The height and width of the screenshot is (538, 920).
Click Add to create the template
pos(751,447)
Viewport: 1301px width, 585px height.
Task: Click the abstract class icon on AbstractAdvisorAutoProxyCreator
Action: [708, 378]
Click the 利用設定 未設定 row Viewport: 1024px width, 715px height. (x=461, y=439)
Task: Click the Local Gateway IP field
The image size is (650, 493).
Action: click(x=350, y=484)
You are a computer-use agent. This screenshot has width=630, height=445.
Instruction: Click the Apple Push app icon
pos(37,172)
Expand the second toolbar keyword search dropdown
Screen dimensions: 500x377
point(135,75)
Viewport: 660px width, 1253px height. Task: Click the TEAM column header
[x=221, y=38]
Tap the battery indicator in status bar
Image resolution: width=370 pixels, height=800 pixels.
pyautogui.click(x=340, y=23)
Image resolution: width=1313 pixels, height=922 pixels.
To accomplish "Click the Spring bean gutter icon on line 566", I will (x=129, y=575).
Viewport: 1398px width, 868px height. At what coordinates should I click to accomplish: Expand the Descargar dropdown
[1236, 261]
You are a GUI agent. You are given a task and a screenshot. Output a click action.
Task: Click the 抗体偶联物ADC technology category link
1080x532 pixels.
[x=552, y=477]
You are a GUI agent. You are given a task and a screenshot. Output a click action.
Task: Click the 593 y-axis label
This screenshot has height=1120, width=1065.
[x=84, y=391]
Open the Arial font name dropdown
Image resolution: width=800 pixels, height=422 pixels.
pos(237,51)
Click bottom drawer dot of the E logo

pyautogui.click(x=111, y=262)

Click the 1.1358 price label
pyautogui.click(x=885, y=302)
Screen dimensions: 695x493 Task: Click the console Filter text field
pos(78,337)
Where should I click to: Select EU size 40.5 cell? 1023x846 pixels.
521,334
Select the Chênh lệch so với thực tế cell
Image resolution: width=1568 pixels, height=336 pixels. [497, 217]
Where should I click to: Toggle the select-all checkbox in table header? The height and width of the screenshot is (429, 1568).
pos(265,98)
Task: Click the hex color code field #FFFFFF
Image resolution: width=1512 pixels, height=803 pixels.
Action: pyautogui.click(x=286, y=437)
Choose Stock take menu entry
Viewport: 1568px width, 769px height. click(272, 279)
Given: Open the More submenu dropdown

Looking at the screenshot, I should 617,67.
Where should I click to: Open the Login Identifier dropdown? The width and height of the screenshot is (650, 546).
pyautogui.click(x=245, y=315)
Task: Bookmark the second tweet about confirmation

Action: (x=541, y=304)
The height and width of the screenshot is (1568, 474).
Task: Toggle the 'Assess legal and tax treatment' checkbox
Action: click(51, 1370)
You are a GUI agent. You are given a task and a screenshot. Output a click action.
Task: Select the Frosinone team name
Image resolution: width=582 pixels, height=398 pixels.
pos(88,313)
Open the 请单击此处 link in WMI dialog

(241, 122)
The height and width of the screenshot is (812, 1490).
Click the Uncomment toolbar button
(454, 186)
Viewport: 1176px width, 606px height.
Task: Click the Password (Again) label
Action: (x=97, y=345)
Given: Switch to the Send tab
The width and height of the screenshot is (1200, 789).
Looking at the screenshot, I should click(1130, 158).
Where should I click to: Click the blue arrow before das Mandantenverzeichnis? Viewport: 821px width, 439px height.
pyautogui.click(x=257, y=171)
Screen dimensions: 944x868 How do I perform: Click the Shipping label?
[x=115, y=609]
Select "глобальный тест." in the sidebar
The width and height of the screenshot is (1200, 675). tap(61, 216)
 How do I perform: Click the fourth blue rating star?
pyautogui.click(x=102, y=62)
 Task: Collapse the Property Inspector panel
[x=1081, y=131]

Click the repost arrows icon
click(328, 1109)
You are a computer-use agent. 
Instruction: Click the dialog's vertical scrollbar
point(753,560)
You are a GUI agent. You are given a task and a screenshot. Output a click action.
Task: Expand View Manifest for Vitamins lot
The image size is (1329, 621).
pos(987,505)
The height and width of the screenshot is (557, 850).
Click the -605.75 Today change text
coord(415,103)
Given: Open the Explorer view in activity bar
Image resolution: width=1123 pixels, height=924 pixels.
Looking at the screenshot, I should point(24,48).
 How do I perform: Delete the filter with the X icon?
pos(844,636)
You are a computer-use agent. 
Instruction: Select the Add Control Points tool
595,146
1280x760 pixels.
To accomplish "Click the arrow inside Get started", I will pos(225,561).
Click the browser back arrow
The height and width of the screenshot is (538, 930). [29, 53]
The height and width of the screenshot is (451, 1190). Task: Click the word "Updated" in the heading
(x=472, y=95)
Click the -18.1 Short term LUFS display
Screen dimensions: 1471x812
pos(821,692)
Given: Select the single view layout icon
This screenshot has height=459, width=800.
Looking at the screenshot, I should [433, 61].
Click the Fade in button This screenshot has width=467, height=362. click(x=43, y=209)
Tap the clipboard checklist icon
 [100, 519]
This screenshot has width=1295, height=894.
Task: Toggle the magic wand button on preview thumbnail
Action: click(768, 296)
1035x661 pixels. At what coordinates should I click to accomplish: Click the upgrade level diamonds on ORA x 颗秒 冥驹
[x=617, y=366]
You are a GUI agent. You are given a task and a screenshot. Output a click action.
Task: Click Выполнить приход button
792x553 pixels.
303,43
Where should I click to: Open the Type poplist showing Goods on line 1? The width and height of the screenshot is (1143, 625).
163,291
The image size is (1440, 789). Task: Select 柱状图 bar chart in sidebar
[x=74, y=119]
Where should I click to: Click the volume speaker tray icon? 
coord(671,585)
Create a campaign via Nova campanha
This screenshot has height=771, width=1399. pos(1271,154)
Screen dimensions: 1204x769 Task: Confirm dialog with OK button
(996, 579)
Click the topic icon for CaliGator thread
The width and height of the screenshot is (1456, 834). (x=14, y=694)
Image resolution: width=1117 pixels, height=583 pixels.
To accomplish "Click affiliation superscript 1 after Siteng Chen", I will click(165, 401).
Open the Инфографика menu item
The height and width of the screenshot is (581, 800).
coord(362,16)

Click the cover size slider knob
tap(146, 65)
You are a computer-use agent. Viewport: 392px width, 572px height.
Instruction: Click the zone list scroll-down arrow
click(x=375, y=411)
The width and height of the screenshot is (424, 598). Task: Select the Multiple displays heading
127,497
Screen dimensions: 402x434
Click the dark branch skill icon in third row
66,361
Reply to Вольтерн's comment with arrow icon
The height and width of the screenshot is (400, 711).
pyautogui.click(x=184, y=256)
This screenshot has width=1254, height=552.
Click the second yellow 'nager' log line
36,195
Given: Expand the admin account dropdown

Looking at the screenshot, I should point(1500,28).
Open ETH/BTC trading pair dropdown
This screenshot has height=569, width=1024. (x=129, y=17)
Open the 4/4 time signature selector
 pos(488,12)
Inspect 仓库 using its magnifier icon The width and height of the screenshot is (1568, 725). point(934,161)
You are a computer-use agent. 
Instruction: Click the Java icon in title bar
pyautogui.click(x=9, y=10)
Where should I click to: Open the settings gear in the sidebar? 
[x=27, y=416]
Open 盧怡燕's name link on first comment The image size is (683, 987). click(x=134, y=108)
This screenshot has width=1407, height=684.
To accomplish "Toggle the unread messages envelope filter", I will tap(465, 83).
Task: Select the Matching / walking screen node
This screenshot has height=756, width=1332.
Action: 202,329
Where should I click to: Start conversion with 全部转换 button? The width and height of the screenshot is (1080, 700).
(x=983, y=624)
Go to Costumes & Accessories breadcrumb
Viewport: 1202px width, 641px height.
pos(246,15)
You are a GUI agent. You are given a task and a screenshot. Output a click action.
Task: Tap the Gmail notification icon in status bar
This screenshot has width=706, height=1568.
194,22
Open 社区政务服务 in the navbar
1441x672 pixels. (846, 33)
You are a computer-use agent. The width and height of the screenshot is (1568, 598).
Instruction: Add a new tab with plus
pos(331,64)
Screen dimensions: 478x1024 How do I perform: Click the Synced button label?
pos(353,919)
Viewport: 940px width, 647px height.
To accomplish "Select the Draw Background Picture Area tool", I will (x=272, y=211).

******************************

Problem
An exact copy of the lines above, from the one containing "Where should I click to: Start" through the one containing "You are a computer-use agent. The", is the whole of the answer.

Task answer
Where should I click to: Start conversion with 全部转换 button? The width and height of the screenshot is (1080, 700).
(x=983, y=624)
Go to Costumes & Accessories breadcrumb
Viewport: 1202px width, 641px height.
pos(246,15)
You are a GUI agent. You are given a task and a screenshot. Output a click action.
Task: Tap the Gmail notification icon in status bar
This screenshot has width=706, height=1568.
194,22
Open 社区政务服务 in the navbar
1441x672 pixels. (846, 33)
You are a computer-use agent. The width and height of the screenshot is (1568, 598).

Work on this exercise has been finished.